____ Dataset entries
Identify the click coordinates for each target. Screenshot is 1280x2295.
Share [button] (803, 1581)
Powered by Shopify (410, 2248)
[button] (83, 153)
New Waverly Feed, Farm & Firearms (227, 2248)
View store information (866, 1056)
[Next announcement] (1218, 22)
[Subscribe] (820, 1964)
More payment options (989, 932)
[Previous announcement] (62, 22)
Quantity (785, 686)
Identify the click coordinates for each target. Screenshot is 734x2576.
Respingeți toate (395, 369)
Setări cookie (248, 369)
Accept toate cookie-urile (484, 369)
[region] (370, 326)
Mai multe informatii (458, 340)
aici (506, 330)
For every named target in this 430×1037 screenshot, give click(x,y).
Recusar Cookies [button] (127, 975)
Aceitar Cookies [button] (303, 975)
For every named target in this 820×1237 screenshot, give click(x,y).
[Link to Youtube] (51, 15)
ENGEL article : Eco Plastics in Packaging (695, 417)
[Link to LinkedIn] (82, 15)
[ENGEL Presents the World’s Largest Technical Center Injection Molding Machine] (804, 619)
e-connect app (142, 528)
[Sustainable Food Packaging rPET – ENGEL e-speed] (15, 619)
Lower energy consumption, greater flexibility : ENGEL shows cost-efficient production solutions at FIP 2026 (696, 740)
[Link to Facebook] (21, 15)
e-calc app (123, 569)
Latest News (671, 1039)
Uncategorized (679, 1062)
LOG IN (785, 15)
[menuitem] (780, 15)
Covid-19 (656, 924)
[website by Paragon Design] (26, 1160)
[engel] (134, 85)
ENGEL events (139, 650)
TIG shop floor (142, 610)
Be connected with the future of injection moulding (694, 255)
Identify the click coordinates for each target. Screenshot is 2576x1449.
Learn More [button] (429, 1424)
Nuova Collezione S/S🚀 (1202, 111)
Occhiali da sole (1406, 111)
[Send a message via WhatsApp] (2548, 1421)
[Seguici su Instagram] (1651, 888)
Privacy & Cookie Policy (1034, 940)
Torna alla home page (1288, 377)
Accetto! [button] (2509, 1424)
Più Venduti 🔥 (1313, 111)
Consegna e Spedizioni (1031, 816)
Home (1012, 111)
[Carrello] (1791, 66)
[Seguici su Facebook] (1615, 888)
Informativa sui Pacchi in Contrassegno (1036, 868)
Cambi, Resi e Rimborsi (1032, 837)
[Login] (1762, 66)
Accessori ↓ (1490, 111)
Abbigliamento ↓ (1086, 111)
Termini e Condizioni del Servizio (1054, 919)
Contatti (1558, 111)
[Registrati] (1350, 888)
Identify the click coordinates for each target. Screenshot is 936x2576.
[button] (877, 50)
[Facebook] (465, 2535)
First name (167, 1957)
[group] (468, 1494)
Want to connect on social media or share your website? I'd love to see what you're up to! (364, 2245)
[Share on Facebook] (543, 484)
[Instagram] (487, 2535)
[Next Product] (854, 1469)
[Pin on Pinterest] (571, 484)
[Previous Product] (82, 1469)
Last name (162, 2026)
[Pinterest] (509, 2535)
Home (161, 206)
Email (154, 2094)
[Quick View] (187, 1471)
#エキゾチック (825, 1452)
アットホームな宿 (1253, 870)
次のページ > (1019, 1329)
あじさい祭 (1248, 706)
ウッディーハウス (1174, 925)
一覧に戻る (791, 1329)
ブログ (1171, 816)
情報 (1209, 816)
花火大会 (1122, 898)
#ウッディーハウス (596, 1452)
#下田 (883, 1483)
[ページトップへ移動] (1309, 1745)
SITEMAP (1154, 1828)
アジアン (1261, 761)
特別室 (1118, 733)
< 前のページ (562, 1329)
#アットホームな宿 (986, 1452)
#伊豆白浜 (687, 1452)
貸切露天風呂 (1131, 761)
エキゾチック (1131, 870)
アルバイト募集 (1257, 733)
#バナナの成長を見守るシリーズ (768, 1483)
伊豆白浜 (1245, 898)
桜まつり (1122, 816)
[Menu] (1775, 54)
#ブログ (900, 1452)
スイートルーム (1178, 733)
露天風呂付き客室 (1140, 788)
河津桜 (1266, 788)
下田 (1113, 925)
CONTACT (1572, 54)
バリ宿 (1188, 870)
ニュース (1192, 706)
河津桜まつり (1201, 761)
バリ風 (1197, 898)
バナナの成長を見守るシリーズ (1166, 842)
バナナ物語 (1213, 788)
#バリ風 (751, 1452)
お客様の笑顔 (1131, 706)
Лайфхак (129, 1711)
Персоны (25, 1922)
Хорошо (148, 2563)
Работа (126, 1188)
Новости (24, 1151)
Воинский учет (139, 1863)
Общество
________
What is expected:
Go to the line with "[Link to Youtube] (51, 15)" in the entries above and repeat every line from there through the line with "[engel] (134, 85)", exactly and with no other text.

Output:
[Link to Youtube] (51, 15)
ENGEL article : Eco Plastics in Packaging (695, 417)
[Link to LinkedIn] (82, 15)
[ENGEL Presents the World’s Largest Technical Center Injection Molding Machine] (804, 619)
e-connect app (142, 528)
[Sustainable Food Packaging rPET – ENGEL e-speed] (15, 619)
Lower energy consumption, greater flexibility : ENGEL shows cost-efficient production solutions at FIP 2026 (696, 740)
[Link to Facebook] (21, 15)
e-calc app (123, 569)
Latest News (671, 1039)
Uncategorized (679, 1062)
LOG IN (785, 15)
[menuitem] (780, 15)
Covid-19 (656, 924)
[website by Paragon Design] (26, 1160)
[engel] (134, 85)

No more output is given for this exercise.